Academics analyzing the role of the Ripley character remark on the symbolism of the Sulaco's cryo chamber. Ripley is compared with an incorrupt Catholic saint preserved in a glass coffin (akin to Saint Bernadette of Lourdes, both in her lying in state in the cryotube as well as her incorrupt body, which has twice survived being almost "impregnated" by the Alien). Accompanied by the Agnus Dei of the Ordinary Mass playing in the background of the opening scene, these scholars argue that the Sulaco is transformed "into a holy site where the iconic bodies of a fetishistic religion lie in state," setting the scene for a lone facehugger attacking its victim (corrupting it) and also causing the emergency system to eject the cryotubes into space and to plunge to Fiorina "Fury" 161 (representing the Fall of Man).

AdaptationsEdit

A novelization of the film was authored by Alan Dean Foster. His adaptation includes many scenes that were cut from the final film, some of which later reappeared in the Assembly Cut. Foster wanted his adaptation to differ from the film's script, which he disliked, but Walter Hill declared he should not alter the storyline. Foster later commented: "So out went my carefully constructed motivations for all the principal prisoners, my preserving the life of Newt (her killing in the film is an obscenity) and much else. Embittered by this experience, that's why I turned down Resurrection."

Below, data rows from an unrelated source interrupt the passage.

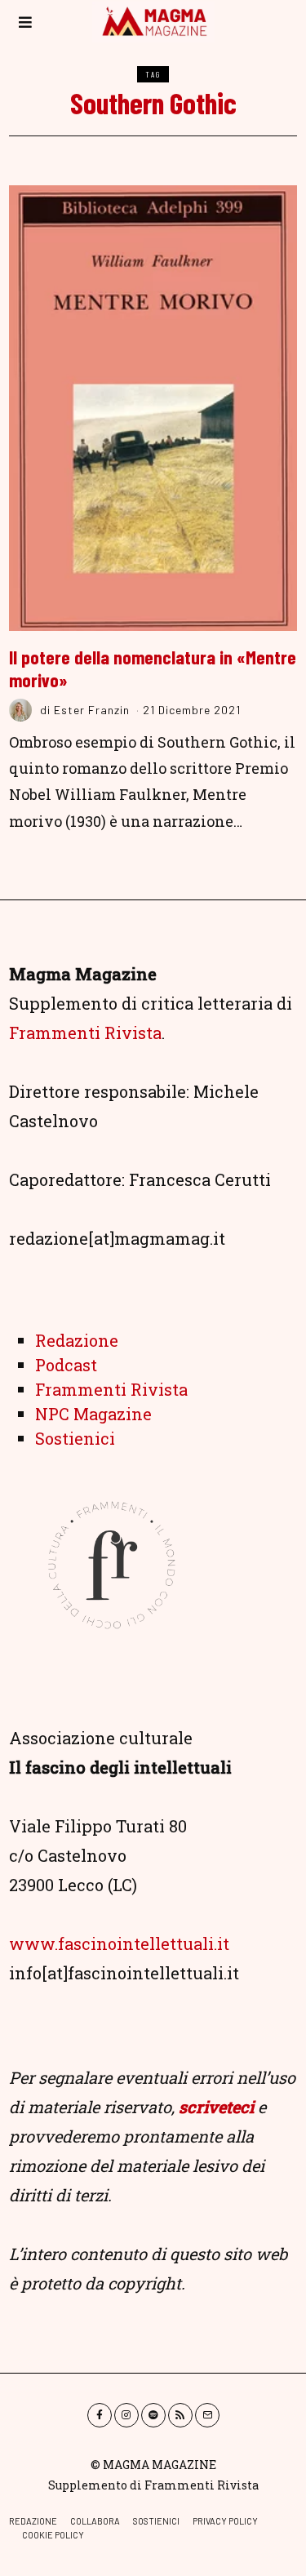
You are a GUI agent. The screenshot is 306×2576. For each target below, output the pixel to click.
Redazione (76, 1340)
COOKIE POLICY (53, 2534)
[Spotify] (153, 2415)
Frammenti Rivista (85, 1032)
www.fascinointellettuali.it (119, 1943)
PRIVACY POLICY (225, 2521)
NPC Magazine (93, 1413)
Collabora (95, 2521)
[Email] (207, 2415)
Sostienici (75, 1438)
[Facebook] (99, 2415)
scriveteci (216, 2106)
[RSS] (180, 2415)
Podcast (66, 1364)
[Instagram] (126, 2415)
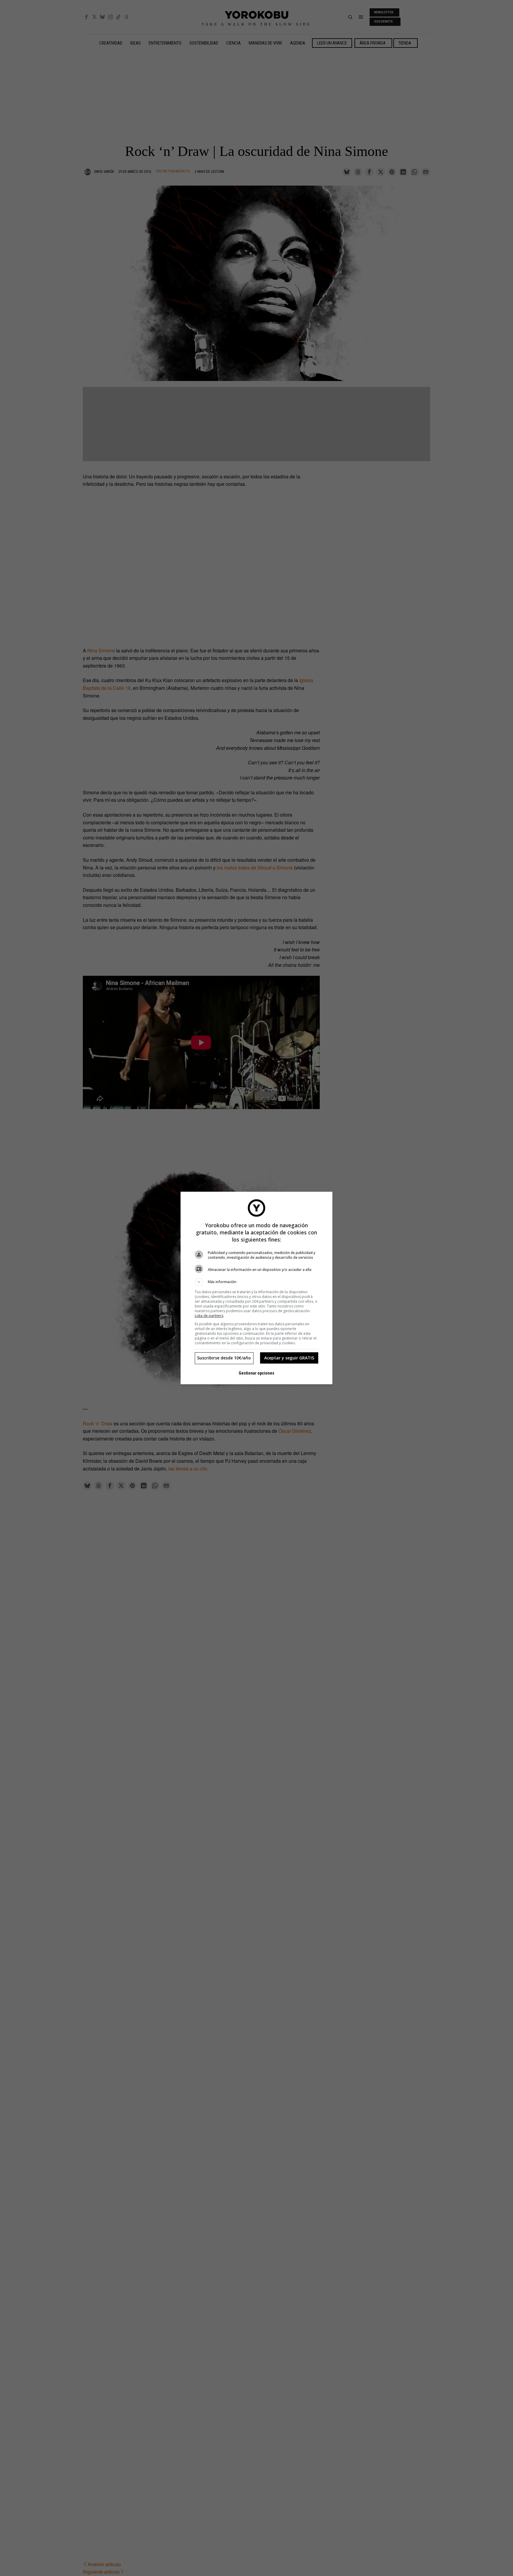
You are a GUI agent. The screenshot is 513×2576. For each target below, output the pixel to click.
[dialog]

Dark Horse Comics also released a three-issue comic book adaptation of the film.

The official licensed video game was developed by Probe Entertainment, and released for multiple formats by Acclaim, LJN and Virgin Interactive, including Amiga, Commodore 64, Nintendo Entertainment System, Super Nintendo, Mega Drive/Genesis, and Sega Master System. Rather than being a faithful adaptation of the film, it took the form of a basic platform action game where the player controlled Ripley using the weapons from the film Aliens in a green-dark ambient environment. The Game Boy version, developed by Bits Studios, was different from the console game, being a top-down adventure game. Sega also developed a rail shooter loosely based on the film's events, Alien 3: The Gun.